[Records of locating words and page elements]
(begin)
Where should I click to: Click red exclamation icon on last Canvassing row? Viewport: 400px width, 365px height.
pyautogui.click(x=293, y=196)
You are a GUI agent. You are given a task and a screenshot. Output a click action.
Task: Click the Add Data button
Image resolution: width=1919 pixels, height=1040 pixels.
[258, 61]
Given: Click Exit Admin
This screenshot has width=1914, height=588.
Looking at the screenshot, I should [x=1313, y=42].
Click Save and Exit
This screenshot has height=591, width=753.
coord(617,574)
(end)
### PROMPT:
Render the lines as a Markdown table with the columns Row and Line, beginning at the line containing "Given: Click Exit Admin" and running through the final line, with blank lines omitted.

### EXERCISE RESULT:
| Row | Line |
|---|---|
| 1 | Given: Click Exit Admin |
| 2 | This screenshot has width=1914, height=588. |
| 3 | Looking at the screenshot, I should [x=1313, y=42]. |
| 4 | Click Save and Exit |
| 5 | This screenshot has height=591, width=753. |
| 6 | coord(617,574) |